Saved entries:

══════════════════════════════

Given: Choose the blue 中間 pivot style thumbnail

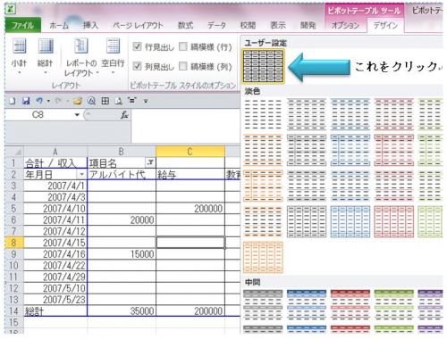Looking at the screenshot, I should pos(307,304).
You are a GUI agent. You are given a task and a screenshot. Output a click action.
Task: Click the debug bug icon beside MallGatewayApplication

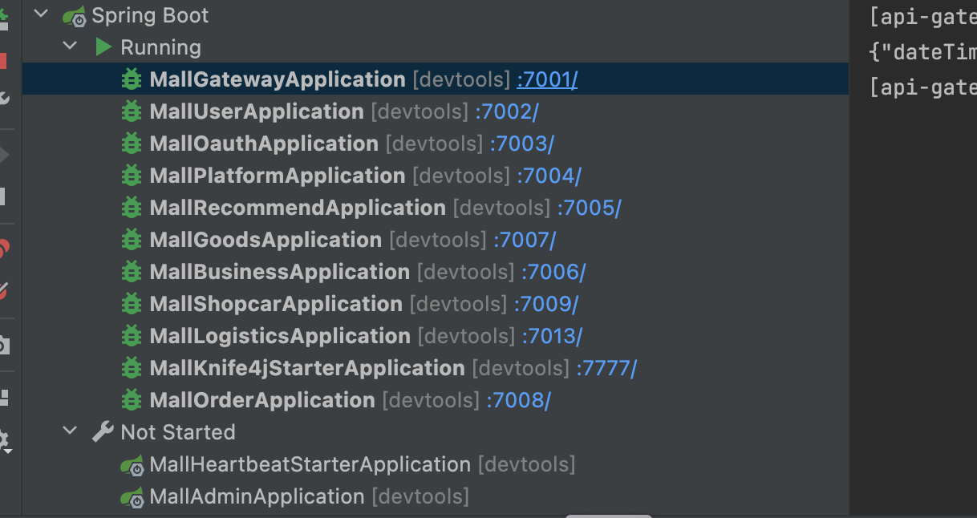coord(132,79)
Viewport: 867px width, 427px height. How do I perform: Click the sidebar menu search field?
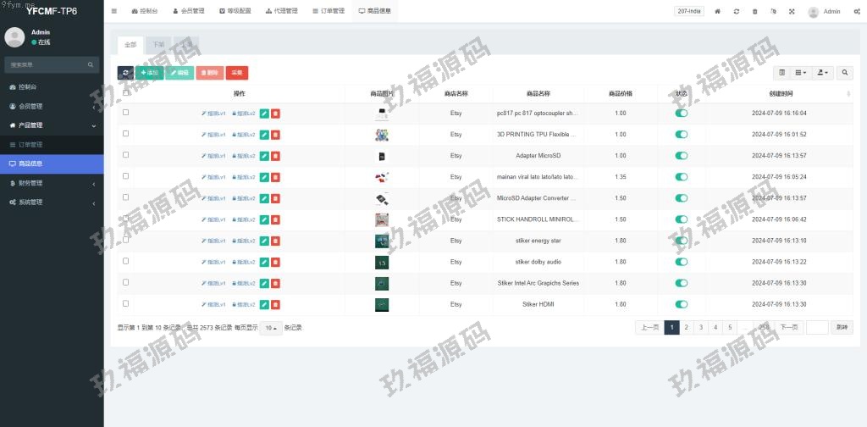tap(47, 64)
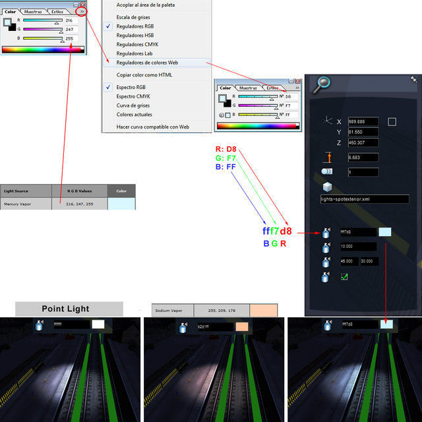Click the orange height arrow icon

tap(328, 157)
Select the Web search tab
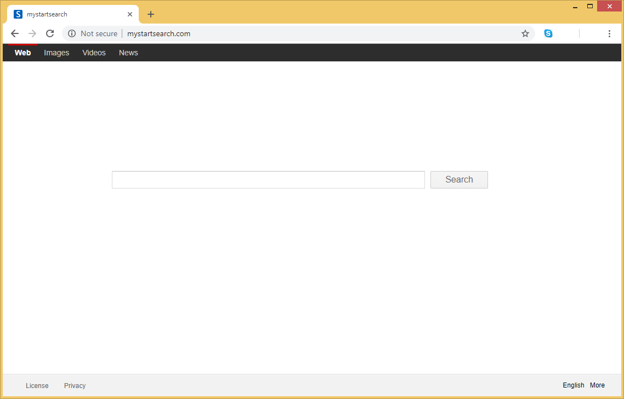 click(22, 53)
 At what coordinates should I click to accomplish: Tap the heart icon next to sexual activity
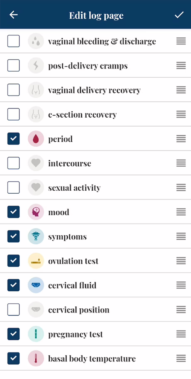(36, 187)

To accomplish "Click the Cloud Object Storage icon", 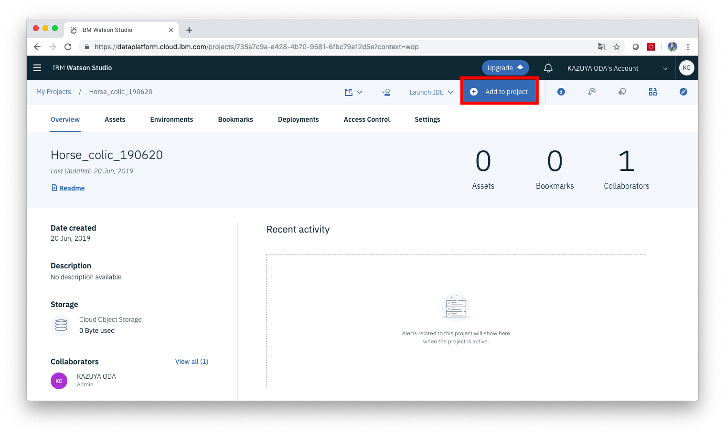I will click(61, 325).
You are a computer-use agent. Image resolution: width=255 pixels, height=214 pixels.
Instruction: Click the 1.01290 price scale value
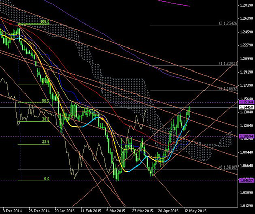(x=246, y=206)
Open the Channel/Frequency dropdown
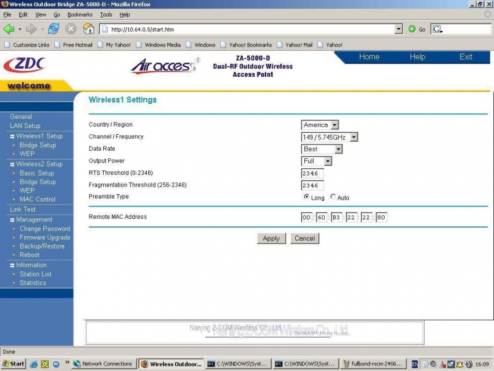This screenshot has width=494, height=371. pos(353,137)
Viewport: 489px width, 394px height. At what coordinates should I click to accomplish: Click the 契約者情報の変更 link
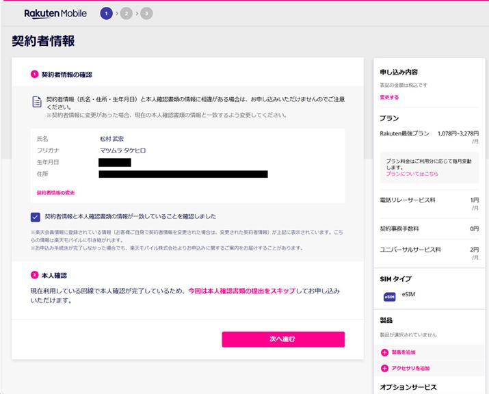pos(56,193)
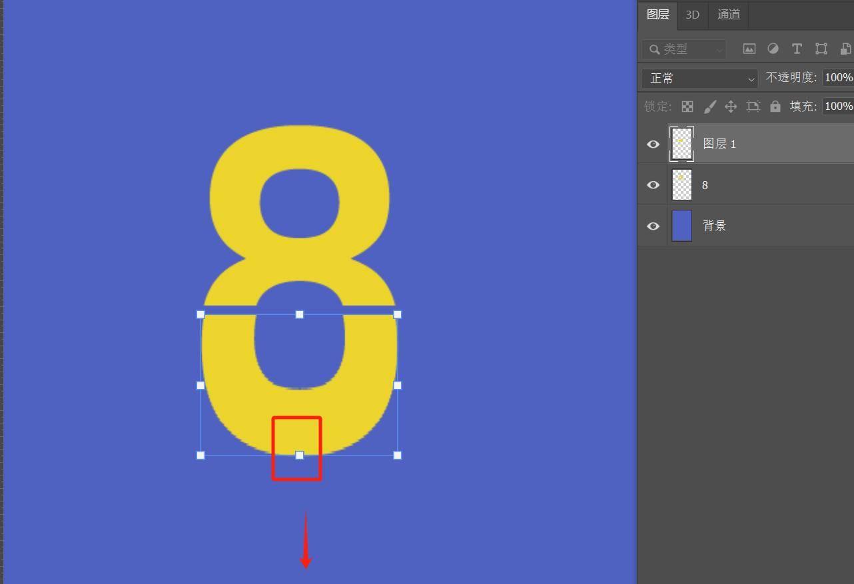The height and width of the screenshot is (584, 854).
Task: Open the 3D panel tab
Action: pos(692,15)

══════════════════════════════

With pictures omitted, reproduce exactly the lines from the line containing "Viewport: 489px width, 394px" through the end of the data above.

COMPLETED EXERCISE:
Viewport: 489px width, 394px height. At what coordinates should I click to accomplish: Click the 契約者情報の変更 link
pos(56,193)
The height and width of the screenshot is (584, 854).
Task: Open the 3D panel tab
Action: pos(692,15)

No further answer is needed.